THE DATA:
..........

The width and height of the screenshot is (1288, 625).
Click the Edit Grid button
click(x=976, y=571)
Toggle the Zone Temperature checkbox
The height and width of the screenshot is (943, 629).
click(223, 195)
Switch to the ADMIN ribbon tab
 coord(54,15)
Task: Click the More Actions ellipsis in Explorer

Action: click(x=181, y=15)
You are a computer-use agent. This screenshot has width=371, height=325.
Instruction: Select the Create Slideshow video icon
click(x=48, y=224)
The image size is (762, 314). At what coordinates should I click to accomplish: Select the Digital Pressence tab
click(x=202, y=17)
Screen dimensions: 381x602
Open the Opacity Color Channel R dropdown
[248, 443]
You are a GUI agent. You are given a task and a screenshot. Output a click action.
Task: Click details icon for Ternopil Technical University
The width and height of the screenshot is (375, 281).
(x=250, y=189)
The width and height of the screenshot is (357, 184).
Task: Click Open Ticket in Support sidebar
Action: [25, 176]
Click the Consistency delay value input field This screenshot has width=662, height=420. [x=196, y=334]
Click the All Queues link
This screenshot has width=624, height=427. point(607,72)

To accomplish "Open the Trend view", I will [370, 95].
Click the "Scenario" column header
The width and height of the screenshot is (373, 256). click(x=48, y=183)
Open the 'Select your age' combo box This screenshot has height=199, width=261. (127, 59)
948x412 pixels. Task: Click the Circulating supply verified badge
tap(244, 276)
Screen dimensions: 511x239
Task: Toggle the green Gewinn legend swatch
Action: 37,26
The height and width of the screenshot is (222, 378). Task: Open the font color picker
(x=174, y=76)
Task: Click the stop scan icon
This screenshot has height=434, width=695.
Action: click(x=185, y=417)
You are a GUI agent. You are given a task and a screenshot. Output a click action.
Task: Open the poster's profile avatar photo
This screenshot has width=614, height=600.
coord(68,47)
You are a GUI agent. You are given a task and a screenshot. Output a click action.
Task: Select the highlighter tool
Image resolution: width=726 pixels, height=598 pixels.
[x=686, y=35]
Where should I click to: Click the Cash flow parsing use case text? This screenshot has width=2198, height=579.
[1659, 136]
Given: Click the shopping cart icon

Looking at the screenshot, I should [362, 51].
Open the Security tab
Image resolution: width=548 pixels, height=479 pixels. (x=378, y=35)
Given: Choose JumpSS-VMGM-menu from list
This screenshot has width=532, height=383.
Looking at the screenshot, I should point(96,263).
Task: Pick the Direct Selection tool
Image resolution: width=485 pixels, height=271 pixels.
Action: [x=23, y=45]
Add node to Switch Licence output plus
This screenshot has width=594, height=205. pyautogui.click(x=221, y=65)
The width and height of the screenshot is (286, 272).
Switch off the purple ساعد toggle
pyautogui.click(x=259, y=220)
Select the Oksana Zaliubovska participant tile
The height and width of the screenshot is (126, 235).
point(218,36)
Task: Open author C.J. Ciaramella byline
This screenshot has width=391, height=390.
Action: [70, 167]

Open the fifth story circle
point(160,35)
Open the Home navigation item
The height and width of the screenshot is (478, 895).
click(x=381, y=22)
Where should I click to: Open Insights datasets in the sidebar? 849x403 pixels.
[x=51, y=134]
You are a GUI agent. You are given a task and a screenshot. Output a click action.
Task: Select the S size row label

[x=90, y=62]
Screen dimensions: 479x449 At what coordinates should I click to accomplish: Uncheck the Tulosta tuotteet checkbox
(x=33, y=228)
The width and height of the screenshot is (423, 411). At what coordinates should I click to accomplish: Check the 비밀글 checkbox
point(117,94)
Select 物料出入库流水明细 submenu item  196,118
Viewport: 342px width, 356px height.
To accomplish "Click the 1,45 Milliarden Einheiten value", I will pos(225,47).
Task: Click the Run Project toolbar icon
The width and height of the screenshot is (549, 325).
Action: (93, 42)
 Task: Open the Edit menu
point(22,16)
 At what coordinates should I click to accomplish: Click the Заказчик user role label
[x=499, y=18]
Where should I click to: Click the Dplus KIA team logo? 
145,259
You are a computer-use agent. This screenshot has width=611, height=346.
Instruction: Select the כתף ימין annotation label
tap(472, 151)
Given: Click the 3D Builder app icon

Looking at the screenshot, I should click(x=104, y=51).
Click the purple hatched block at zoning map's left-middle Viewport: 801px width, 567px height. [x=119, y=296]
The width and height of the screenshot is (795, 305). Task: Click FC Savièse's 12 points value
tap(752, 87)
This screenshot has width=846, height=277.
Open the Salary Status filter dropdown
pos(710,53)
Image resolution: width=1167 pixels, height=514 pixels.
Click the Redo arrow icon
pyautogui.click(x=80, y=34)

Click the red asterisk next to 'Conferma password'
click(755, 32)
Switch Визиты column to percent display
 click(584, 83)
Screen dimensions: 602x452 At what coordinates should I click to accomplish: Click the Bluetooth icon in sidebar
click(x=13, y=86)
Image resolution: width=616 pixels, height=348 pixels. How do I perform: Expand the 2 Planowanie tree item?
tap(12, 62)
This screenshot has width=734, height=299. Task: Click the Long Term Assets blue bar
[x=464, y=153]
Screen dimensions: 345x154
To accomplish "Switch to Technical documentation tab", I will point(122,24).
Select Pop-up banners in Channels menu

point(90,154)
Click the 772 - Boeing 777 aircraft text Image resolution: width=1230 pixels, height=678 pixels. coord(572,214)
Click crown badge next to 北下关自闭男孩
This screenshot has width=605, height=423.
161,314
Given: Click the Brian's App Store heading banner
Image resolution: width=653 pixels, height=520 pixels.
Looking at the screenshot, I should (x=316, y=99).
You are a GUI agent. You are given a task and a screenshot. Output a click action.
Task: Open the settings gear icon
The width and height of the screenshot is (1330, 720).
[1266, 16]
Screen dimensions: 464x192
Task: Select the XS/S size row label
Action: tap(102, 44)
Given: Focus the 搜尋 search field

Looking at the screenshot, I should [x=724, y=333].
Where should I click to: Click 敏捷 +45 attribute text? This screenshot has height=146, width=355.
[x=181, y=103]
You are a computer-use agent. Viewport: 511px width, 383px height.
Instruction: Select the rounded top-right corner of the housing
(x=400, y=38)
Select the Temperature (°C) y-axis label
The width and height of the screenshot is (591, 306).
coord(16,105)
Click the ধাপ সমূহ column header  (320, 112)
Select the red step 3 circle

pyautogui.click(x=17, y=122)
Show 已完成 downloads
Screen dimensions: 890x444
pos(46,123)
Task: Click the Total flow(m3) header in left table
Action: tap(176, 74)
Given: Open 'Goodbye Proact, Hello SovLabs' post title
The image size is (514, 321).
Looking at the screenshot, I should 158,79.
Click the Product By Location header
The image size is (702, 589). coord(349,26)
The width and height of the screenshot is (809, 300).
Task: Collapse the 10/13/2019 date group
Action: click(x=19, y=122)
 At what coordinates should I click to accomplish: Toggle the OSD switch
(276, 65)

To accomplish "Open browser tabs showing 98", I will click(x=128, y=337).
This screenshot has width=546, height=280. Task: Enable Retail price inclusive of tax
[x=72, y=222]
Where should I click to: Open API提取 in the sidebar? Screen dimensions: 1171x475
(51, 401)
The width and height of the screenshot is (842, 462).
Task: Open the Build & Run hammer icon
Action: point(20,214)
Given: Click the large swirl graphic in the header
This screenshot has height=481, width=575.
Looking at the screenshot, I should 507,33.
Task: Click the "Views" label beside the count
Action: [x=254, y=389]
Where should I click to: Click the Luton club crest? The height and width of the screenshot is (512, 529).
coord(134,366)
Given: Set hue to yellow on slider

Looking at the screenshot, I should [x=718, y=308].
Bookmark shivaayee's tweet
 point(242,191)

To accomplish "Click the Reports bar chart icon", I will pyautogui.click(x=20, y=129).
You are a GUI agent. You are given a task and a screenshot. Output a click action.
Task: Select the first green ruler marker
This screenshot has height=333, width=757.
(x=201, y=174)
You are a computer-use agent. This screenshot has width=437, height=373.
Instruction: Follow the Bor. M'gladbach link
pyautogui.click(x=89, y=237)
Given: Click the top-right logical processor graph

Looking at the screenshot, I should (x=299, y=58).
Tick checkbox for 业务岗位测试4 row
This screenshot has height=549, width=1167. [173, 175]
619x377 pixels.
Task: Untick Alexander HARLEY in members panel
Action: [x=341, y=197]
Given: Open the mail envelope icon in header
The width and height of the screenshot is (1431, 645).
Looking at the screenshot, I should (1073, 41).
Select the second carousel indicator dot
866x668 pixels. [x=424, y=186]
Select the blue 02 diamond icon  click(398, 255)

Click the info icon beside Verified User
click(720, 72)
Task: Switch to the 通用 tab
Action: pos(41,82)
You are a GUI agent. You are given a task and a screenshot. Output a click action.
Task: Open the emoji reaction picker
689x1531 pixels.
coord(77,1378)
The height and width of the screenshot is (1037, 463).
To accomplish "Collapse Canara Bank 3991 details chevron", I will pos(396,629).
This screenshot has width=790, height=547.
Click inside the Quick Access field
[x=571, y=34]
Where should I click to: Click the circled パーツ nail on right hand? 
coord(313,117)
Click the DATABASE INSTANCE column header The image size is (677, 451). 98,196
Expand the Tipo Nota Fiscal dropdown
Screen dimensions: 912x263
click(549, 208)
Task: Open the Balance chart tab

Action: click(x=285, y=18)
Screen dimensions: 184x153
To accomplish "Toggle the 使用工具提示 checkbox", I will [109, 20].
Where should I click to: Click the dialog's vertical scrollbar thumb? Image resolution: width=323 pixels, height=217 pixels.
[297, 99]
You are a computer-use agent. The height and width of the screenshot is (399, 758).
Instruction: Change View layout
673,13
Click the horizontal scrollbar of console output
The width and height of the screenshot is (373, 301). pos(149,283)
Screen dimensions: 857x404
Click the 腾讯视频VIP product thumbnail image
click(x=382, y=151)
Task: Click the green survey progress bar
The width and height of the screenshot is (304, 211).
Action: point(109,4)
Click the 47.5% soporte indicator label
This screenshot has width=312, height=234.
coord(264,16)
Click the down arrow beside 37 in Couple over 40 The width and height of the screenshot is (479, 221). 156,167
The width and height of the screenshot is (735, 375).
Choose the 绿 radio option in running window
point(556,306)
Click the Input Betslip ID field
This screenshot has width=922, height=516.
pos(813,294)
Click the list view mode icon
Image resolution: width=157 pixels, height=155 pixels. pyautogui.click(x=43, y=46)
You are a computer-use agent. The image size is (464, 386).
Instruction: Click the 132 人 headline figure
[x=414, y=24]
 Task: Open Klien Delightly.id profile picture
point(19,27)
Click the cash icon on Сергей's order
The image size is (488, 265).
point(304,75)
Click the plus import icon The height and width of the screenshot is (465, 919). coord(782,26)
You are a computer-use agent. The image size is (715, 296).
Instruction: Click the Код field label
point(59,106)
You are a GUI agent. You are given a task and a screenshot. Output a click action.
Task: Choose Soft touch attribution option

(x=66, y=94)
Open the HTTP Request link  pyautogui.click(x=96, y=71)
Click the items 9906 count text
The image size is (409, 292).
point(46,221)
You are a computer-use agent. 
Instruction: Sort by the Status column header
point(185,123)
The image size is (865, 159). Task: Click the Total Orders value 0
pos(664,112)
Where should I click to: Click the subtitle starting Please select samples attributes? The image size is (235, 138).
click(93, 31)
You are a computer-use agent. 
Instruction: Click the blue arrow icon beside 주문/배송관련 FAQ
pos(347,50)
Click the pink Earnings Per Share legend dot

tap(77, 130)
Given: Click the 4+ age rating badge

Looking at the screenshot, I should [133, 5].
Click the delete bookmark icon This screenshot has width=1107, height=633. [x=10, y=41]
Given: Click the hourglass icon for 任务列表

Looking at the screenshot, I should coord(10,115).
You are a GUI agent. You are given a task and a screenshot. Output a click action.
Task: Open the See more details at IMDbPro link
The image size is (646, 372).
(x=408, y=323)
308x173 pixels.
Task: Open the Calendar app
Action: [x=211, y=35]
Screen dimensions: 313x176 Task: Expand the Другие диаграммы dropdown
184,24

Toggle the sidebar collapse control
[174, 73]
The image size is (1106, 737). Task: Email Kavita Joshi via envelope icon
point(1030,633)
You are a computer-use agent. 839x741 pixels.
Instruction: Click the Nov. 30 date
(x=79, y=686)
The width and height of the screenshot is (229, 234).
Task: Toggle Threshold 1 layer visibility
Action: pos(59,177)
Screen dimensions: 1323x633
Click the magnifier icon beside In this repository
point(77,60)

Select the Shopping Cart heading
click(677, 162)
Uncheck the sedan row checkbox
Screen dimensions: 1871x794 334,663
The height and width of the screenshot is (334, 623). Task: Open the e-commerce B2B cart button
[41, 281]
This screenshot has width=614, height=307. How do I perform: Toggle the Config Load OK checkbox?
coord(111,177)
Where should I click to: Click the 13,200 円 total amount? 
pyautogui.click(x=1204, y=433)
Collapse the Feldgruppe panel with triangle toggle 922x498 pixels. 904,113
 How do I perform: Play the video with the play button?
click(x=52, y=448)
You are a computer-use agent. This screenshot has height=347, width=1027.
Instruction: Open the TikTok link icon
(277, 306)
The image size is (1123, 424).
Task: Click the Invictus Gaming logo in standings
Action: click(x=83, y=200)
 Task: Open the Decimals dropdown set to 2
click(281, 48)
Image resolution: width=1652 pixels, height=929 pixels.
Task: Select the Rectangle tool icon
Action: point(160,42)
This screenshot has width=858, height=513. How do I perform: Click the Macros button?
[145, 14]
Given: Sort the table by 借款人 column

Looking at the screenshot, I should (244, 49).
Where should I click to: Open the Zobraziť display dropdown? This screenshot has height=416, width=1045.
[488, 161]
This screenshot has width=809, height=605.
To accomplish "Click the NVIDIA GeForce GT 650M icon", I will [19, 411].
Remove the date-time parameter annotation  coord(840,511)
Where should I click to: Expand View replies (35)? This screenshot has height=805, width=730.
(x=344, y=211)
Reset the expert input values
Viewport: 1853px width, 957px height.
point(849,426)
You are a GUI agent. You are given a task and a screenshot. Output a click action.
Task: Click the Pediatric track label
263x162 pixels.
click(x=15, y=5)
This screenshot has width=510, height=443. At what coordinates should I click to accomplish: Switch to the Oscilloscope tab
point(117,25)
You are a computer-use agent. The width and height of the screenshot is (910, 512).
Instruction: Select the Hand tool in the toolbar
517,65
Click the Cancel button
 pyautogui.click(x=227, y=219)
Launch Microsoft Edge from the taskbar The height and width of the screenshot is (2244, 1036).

..........

INSTRUCTIONS TO FOLLOW:
In the records above, locate the lines holding the word "Technical". Copy each of them.

OUTPUT OF THE EXERCISE:
Task: Click details icon for Ternopil Technical University
To accomplish "Switch to Technical documentation tab", I will point(122,24).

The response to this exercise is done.